Estaban tan a punto de saltársele las lágrimas que no hubo posibilidad alguna de negarse a la solicitud. Fen y Adam se separaron para buscar a Boris por todo el teatro. Diez minutos después se encontraron a los pies de la escalera metálica que partía del pasillo de los camerinos del segundo piso y salía al tejado, a través de una trampilla situada en el techo. Adam llevaba en ese momento un gran abrigo sobre el jubón y las calzas verdes que utilizaba para encarnar a un caballero de la Franconia en el siglo dieciséis.

—¿Quién eres? —dijo Fen—. No te distingo de Adam. —Y se echó a reír alegremente; Adam no le hizo caso.

—Ni rastro —le dijo, en vez de reírse—. Creo que se habrá ido. Obviamente, si se encontraba fatal, eso será lo que habrá hecho.

—Sí, seguramente… —dijo Fen, otra vez en tono serio—. Pero al mismo tiempo, estoy de acuerdo con la muchacha: casi con total seguridad, si hubiera tenido la intención de marcharse, se lo habría dicho.

—Bueno, no pensarás que lo han secuestrado, ¿no?

—No sabría qué decirte… Es simplemente que no me gusta el aspecto que tiene ese «malestar», sobre todo porque parece que ha habido alguien rondando por ahí con toda una farmacopea de venenos en su bolsillo… Ven: echemos un vistazo al tejado.

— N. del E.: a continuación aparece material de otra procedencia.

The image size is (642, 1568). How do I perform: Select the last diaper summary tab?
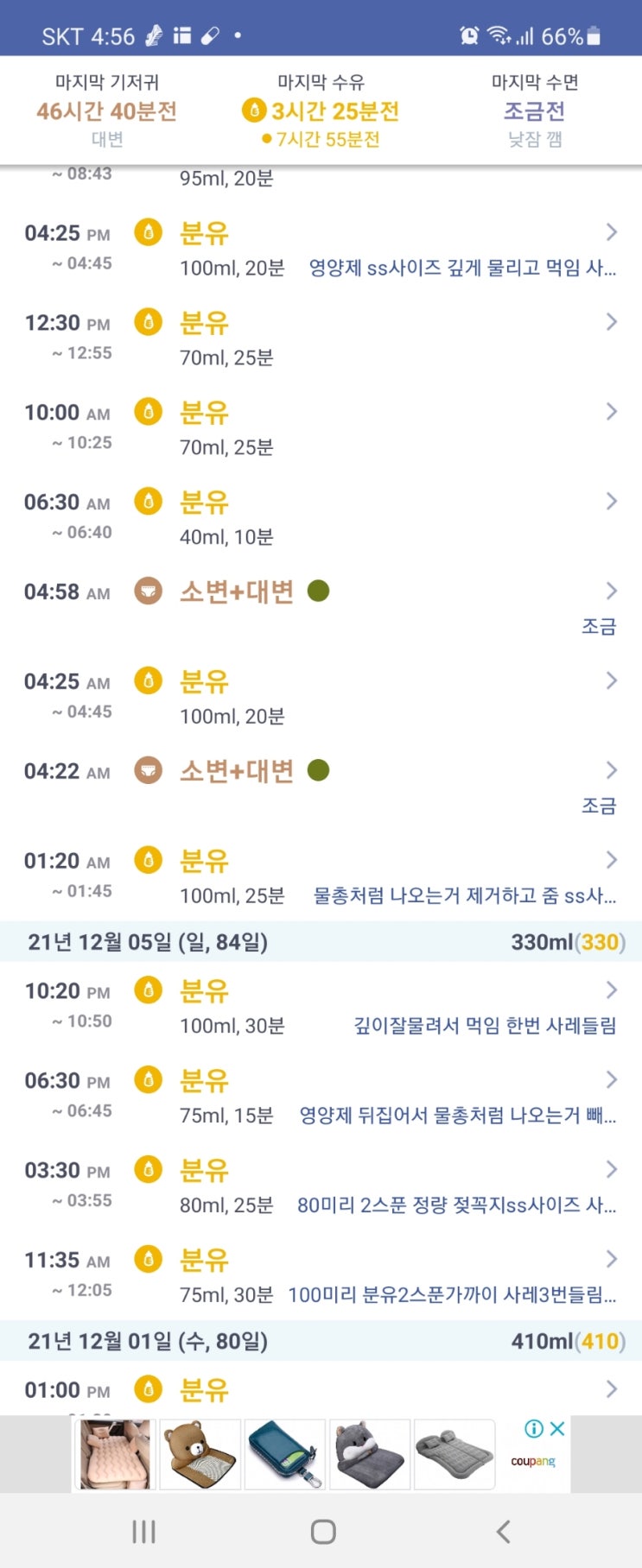(x=107, y=111)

—¿Tienes una linterna? Ya debe de estar muy oscuro ahí fuera, y no me apetece caerme por el alero.

Fen se palpó el bolsillo de su gabardina, y después de sacar sucesivamente un pañuelo mugriento, un paquete de cigarrillos medio vacío, una copia de la Imitación de Cristo y un pequeño oso de lana llamado Thomas Shadwell[48], encontró la linterna.

En el exterior hacía un frío mortal; Adam se estremeció y se levantó el cuello del abrigo. No se veían las estrellas, y la luna aún no había salido, pero abajo, en la calle, frente a una farola, pudieron ver la fachada del teatro en Beaumont Street, y un poco más allá, a la izquierda, la luz del vestíbulo del Randolph Hotel, parpadeando rápidamente y quedándose quieta de nuevo cuando alguien entraba por las puertas giratorias. Los pasos de un viandante solitario cruzando por St. John Street se oyeron milagrosamente claros y fuertes. Adam, que odiaba las alturas, notó una leve pero inevitable náusea; el descubrimiento que hicieron poco después, sin embargo, fue suficiente para que se olvidara de todo lo que le había preocupado hasta ese momento.

Boris Stapleton yacía boca abajo, allí, en el tejado, aproximadamente a medio camino entre la claraboya que se abría en el techo del camerino de Edwin Shorthouse y la pequeña caseta (la puerta crujió lúgubre y lastimera con el viento) que albergaba la maquinaria del ascensor. Adam no necesitó que nadie le dijera que Boris estaba muerto, aunque no había señales de violencia en el cuerpo, salvo por las leves erosiones que se había producido al caer en el tejado. Había restos de vómitos a su alrededor. El rostro apuesto del joven, cuando le dieron la vuelta al cadáver, no revelaba absolutamente nada, salvo un leve rictus de asombro.